| Provided passage |
Planning permission for the Sainsbury's store was granted in early February 1996 and construction by John Laing Group began with a groundbreaking ceremony a week later. The Sainsbury's store was built on the northern part of the roughly triangular site which was unoccupied as part of the Supermac complex. Sainsbury's first annual report after the store opened in March 1997 noted that the store was "trading far above expectations".

Sainsbury's paid £1.75 million for an alcohol sales licence for its off-licence in the centre. However this allowed Sainsbury's, with just two off-licences open in Northern Ireland in 1997, to capture 6% of the market. In January 1998 The Grocer reported that sales at the Forestside off-licence were £140,000 a week.

As the first stage (Sainsbury's) opened, work continued on the final stage of the shopping mall: 31 small units and two other large stores occupied by Marks & Spencer and Dunnes Stores. The total floor space of the centre is 250000 ft2, the southern part of the which stands on the site of the Supermac supermarket. The architects of the centre took advantage of the large east–west gradient of the site to build underground car parking and service access. Sainsbury's opened a petrol filling station at the same time as the supermarket, on the site of the demolished Drumkeen Hotel.

In October 1997, Sainsbury's announced the forward sale of Forestside to the Universities Superannuation Scheme (USS) for approximately £50m. The sale was completed following completion of building works in September 1998, with Sainsbury's taking a 125-year lease for its store. In January 2001 USS sold the centre to Foyleside Ltd. for £70 million. Foyleside Ltd. owned Foyleside in Derry, the Abbey Centre in Newtownabbey and the Buttercrane Centre in Newry.

===2000s and 2010s===
On 26 March 2005, the centre's Next outlet was targeted with an incendiary device which ignited after it had closed. Another device was defused in the centre's Dunnes Stores on 28 March. The campaign, which also included an attack that destroyed a B&Q store at Sprucefield, County Down, was blamed on dissident republicans.

| Work order A |
In the passage on the Forestside shopping centre, how much did the Universities Superannuation Scheme get when it sold the centre in January 2001?
| Work order B |
Continue the passage on the Forestside shopping centre from its final sentence.
The material after this passage is separate and unrelated to it.

| Data supplied |
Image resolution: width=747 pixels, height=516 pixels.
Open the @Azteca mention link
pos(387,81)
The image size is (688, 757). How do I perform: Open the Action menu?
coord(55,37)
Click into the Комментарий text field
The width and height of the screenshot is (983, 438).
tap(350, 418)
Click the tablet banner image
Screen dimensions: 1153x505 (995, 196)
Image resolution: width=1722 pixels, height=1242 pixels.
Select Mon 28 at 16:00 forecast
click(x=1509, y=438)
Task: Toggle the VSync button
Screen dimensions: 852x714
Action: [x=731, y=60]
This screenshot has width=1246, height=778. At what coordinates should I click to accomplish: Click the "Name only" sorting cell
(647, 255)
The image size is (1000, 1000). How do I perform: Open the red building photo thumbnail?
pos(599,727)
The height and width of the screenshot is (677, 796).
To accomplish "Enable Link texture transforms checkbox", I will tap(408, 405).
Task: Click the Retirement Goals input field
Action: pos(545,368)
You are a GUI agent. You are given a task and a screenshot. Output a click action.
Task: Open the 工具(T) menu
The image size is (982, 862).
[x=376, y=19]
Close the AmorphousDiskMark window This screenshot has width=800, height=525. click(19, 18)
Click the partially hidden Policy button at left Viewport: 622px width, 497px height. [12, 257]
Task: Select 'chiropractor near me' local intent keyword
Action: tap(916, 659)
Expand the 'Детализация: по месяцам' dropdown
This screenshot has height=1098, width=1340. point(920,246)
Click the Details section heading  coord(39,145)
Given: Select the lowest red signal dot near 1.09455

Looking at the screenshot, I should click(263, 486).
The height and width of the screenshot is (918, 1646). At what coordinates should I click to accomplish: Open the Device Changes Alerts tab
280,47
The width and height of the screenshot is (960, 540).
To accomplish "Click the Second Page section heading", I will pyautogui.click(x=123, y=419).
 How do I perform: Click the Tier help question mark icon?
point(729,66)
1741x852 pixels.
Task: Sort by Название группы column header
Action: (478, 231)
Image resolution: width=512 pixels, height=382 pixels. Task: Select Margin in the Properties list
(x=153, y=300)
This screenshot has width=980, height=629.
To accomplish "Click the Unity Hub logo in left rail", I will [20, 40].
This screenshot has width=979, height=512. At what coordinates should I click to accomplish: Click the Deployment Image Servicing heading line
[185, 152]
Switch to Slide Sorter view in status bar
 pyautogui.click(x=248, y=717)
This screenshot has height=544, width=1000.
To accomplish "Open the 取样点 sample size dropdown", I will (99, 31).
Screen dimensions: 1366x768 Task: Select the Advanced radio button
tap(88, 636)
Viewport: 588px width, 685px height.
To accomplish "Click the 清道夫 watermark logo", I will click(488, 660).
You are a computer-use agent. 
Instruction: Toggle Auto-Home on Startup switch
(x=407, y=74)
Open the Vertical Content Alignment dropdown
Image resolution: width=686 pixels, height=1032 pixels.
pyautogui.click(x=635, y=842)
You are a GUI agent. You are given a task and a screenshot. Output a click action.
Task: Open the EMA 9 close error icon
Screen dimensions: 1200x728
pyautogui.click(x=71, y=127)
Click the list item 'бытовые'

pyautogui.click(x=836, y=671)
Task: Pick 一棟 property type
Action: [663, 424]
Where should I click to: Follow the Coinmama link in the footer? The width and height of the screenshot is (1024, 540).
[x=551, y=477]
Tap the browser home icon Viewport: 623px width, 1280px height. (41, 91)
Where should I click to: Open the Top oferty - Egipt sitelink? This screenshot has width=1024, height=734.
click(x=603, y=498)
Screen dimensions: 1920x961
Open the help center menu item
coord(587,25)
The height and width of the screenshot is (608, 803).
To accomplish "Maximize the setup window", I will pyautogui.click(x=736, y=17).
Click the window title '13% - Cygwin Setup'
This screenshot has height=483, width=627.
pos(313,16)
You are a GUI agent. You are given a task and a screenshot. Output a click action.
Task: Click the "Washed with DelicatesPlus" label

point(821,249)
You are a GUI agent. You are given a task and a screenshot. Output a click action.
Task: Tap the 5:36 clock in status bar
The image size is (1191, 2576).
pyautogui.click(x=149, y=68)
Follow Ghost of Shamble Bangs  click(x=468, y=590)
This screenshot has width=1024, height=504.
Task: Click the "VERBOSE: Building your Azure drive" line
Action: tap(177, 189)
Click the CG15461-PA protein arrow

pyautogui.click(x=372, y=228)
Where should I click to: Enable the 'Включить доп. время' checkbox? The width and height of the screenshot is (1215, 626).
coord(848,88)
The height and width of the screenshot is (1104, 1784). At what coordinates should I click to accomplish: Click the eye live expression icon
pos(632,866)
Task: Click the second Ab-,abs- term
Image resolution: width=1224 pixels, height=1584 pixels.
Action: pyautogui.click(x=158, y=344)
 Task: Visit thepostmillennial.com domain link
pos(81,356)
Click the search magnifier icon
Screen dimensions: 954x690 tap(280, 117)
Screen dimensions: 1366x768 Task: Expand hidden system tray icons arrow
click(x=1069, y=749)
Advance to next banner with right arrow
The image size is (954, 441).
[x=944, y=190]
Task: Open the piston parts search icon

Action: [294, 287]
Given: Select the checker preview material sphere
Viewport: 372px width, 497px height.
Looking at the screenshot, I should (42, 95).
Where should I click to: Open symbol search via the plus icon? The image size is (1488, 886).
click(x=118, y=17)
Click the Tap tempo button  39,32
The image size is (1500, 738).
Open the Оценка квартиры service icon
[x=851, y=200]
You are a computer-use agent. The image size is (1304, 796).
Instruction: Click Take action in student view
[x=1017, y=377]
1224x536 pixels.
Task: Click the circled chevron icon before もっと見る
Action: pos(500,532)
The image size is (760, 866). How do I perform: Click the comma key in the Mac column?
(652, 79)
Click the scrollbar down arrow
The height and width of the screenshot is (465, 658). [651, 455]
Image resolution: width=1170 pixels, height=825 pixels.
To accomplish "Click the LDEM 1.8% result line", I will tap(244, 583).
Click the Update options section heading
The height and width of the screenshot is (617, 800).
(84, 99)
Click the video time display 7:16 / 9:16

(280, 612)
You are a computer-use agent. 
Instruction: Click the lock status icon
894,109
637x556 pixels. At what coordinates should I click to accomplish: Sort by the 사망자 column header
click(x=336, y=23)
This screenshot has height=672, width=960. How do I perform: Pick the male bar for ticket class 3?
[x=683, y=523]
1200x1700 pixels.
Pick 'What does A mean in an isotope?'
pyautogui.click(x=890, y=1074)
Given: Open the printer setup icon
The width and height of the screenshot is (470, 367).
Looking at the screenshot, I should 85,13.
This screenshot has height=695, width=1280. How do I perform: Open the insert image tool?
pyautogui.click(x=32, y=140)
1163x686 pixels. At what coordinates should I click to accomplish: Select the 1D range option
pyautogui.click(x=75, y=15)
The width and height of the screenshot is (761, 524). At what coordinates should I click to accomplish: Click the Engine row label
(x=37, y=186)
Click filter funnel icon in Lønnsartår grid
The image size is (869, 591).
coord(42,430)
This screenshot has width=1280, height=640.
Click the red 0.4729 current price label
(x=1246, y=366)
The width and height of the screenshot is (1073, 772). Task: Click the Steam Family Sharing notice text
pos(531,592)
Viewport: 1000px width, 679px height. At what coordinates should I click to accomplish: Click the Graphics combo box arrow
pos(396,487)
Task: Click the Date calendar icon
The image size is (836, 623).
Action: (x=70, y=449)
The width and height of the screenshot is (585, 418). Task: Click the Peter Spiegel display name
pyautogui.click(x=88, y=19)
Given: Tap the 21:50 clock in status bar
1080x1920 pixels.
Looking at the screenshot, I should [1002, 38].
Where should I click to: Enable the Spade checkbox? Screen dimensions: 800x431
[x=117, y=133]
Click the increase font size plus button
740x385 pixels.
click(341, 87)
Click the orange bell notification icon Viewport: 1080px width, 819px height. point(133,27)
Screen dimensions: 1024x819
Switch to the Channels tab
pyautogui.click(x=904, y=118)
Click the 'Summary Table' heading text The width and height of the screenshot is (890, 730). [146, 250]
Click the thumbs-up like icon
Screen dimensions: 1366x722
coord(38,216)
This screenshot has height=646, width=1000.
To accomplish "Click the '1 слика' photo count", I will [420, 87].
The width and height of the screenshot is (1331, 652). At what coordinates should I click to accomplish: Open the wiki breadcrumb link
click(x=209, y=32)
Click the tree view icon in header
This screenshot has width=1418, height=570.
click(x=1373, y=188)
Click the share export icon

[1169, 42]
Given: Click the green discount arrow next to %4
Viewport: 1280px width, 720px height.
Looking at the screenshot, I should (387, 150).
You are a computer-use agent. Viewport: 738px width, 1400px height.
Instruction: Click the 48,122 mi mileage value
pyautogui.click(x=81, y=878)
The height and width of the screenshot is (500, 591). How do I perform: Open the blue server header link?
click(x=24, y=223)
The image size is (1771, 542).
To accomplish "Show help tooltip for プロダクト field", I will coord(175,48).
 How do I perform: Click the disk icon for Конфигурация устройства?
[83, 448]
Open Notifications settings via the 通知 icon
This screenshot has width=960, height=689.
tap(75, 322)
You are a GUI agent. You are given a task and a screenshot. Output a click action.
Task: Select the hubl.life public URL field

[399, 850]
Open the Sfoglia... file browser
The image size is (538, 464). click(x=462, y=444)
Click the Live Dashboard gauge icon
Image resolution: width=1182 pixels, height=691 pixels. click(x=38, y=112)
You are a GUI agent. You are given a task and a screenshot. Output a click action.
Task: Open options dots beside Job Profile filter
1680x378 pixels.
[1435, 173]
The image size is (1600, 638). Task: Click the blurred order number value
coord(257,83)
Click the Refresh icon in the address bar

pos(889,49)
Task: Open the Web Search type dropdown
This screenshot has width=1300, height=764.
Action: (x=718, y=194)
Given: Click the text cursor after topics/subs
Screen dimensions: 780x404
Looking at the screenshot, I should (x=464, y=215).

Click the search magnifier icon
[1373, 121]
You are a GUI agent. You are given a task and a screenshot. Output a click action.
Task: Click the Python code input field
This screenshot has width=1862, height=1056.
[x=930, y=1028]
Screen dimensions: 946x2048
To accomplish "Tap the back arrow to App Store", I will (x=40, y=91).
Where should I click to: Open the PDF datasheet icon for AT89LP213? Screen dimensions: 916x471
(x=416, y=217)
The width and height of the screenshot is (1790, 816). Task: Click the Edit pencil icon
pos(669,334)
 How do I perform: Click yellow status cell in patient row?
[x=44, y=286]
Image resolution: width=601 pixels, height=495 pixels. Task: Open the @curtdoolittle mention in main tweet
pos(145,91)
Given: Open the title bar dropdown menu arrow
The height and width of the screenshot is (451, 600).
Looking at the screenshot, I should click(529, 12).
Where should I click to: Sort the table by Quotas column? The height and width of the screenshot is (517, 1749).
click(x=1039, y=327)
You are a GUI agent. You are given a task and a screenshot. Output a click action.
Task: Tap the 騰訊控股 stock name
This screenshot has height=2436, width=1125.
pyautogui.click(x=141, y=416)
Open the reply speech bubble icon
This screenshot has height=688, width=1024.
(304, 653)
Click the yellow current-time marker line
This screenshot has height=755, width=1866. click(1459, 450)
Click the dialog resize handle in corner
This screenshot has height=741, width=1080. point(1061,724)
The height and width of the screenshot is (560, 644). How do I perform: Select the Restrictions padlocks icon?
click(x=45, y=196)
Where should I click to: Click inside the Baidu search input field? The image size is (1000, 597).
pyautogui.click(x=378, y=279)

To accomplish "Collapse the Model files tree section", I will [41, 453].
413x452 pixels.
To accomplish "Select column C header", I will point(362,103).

| Task output A |
£70 million, from Foyleside Ltd.

| Task output B |
On 23 November 2006, Marks & Spencer announced a £35 million investment in its Northern Ireland business, £8 million of which was invested in its Forestside store. This involved remodelling, the addition of a second floor to add 22000 sqft and a multi-storey car park.

In an article discussing the reform of local government, The Belfast Telegraph described Forestside as a "cash cow" which delivers annual rates of over £4 million to its local authority.
In summer 2013 River Island, Dorothy Perkins, Wallis and Evans all closed. Next expanded into the former River Island Unit. Other new retailers to open included O2 store, Vision Express and Blue Inc.

During the COVID-19 pandemic, several companies owning units such as Warehouse and Oasis (Owned by Aurora Fashions) and Clintons went into administration. The latter unit was purchased by Hallmark Cards.

===2020s===
In September 2023, Forestside was purchased for £42 million by Mussenden Properties Limited, itself owned by local entrepreneurs Michael and Lesley Herbert. The shopping centre was subsequently rebranded as Lesley Forestside. Construction of four new restaurants commenced in January 2024. One of these is occupied by Popeyes, the company's first restaurant in Northern Ireland, other units are occupied by Nando's, Greggs and Starbucks.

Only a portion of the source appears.